DATA FOR REVIEW:

◆ ◆ ◆ ◆ ◆

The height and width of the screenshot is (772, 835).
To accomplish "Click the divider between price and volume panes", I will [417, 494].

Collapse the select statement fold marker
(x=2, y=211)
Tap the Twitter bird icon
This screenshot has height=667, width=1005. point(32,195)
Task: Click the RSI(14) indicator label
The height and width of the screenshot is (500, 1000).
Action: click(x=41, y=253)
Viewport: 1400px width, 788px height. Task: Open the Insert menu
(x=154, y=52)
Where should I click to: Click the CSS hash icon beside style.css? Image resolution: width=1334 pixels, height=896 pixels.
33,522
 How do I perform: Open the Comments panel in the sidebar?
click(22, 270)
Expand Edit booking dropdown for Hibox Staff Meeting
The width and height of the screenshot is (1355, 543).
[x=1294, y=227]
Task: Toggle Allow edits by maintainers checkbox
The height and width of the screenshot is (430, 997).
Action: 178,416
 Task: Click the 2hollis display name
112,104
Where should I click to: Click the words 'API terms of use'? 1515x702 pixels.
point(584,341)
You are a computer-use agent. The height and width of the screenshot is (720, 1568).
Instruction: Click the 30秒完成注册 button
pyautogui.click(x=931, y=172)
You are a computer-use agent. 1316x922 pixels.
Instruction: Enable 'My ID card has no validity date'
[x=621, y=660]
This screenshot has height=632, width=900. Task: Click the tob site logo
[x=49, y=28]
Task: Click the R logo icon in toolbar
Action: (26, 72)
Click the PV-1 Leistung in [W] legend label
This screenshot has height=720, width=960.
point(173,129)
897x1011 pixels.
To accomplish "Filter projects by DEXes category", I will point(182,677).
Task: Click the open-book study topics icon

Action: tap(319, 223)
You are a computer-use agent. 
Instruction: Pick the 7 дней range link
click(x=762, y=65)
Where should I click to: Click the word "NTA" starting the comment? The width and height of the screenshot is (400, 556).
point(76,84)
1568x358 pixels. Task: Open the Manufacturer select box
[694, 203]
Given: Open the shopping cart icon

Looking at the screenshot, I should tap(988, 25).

◆ ◆ ◆ ◆ ◆

ACTION ITEM:
Only lines holding the word "will" are wanted; list them all from the material.

RESPONSE TO THIS EXERCISE:
To accomplish "Click the divider between price and volume panes", I will [417, 494].
To accomplish "Filter projects by DEXes category", I will point(182,677).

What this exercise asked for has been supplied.